TRAVAIL À FAIRE:
**1)** Dans le texte ci-dessous sur les énoncés constatatifs et performatifs, récrivez sous forme de liste le paragraphe qui commence par « Les performatifs (to perform= accomplir) » en conservant ses informations essentielles.
**2)** Reprenez le texte ci-dessous sur les énoncés constatatifs et performatifs et prolongez-le à partir de sa dernière phrase.

TEXTE À LIRE:
Une propriété très importante de nos langages courants est absente des mathématiques : la différence entre énoncés constatatifs et performatifs (John Austin 1955). Exemples de constatatifs: “le ciel est bleu”, “l’eau est froide”, “cette équation comporte trois termes”. Les énoncés constatatifs sont manichéens : vrais ou faux. Parce qu’ils ne dépendent pas (ou peu) de l’observateur ; le constat est celui du réel en soi.

Les performatifs (to perform= accomplir) transforment la réalité humaine et physique : “je lance un caillou”, “je tourne un robinet”, “je déclare cette équation juste”. La réussite d’un énoncé performatif dépend de l’observateur, de sa capacité à représenter le monde au présent et au futur, le faire aller vers la prédiction attendue. Ce qui sépare les énoncés performatifs en deux sous-catégories : les prédictifs simples et les intentionnels. Les premiers se contentent d’accompagner le monde là où il a spontanément décidé d’aller ; les seconds le soumettent à un souhait qui est une représentation décalée du monde, une alternative à son cours habituel.

Enlever toute intention au réel menace les nôtres

Le langage mathématique est dépourvu de cette distinction. Est-ce à dire que le réel en soi ne contient pas la moindre intention ? Conclure ainsi crée des écueils vraiment critiques. D’une part notre mental se fait exclure du monde, puisque son intention ne peut s’y loger. Dualisme gênant pour une Mathématique qui se veut moniste. D’autre part si les mathématiques ne contiennent pas en elles-mêmes d’intentions, elles servent néanmoins à les décrire : ce sont les forces fondamentales. Nul besoin d’introduire du mouvement ou une temporalité dans ces intentions du réel en soi. Il s’agit d’une route, une séquence d’interactions et de ses inflexions. Nos intentions mentales peuvent s’assimiler de même à de telles inflexions.

EXTRAIT DE DONNÉES:

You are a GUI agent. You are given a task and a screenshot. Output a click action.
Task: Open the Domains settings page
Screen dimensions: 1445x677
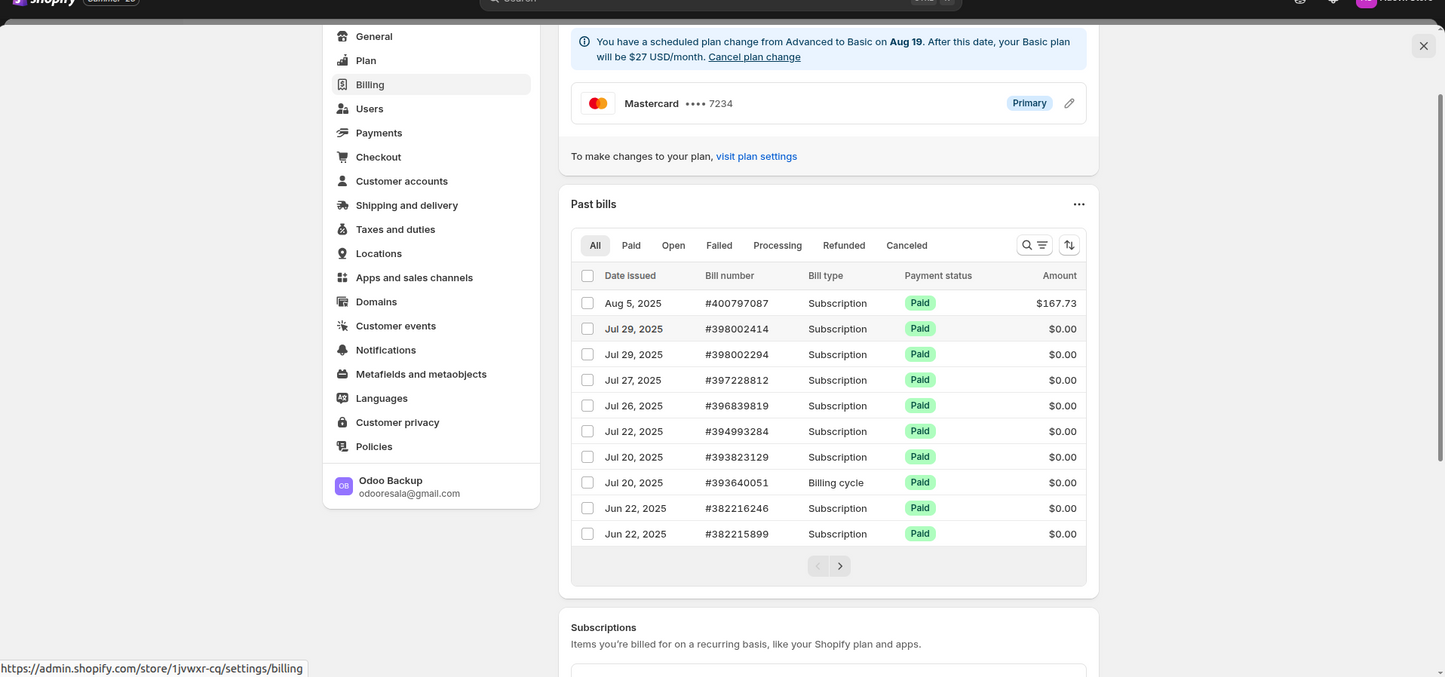(x=376, y=302)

RÉPONSES ATTENDUES:
**1)**
- Les énoncés performatifs (to perform = accomplir) transforment la réalité humaine et physique : « je lance un caillou », « je tourne un robinet », « je déclare cette équation juste ».
- Leur réussite dépend de l'observateur et de sa capacité à représenter le monde au présent et au futur, afin de le faire aller vers la prédiction attendue.
- Ils se divisent en deux sous-catégories :
  - les prédictifs simples, qui accompagnent le monde là où il a spontanément décidé d'aller ;
  - les intentionnels, qui le soumettent à un souhait, c'est-à-dire à une représentation décalée du monde, une alternative à son cours habituel.

**2)**
Si les mathématiques sont dépourvues d’intention c’est parce qu’historiquement nous avons choisi de les en dépouiller. L’être humain s’est longtemps considéré comme unique au sein du vivant. Un Élu, seul dépositaire d’une volonté divine. Le cadre matériel ne pouvait qu’obéir à cette volonté. En cas d’échec, l’explication est qu’une partie de l’intention divine nous échappe. La rébellion de la science contre cette religion fut d’accorder son indépendance au réel. Réaction quelque peu radicale: la science, au passage, a débarrassé le réel de tout ce qui pouvait rappeler les intentions divines et humaines par procuration. Le réel n’est pas vraiment propriétaire de ses forces. Il les subit, de la même manière que l’esprit subit les élans du corps. La science a insidieusement recréé un équivalent de panthéon divin, en le déménageant de l’esprit humain vers le réel en soi. Les Dieux de l’Olympe sont devenus les Forces Fondamentales. Et le graal des physiciens est de trouver le Dieu unique, l’équation ultime qui générerait l’entière réalité.

Stérilisation aux rayons mathématiques

Avez-vous sursauté ? Probablement, si vous êtes un minimum féru de mathématique et de physique. Et pour cause ! Le langage scientifique dont est imprégné votre esprit ne contient pas tant de ferveur religieuse ! Il en est soigneusement essoré. Nous pensons vers les autres à travers le langage des sigles. Celui-ci en filtre toute émotion. Tandis que les concepts eux-mêmes, en tant que graphes neuraux, sont parfaitement aptes à intégrer des intentions et des sensations comme les autres. Ils ne sont pas étanches. Les mathématiques peuvent intrinsèquement créer les jouissances les plus inouïes, qui sont associées à la sensation de maîtrise du monde, à la satisfaction d’une intention calculatrice. Mais le langage des sigles effectue un lavage en profondeur. Le défilement des lignes a le même effet qu’un réglage du lave-linge à 90°. L’équation est stérilisée de ses impressions.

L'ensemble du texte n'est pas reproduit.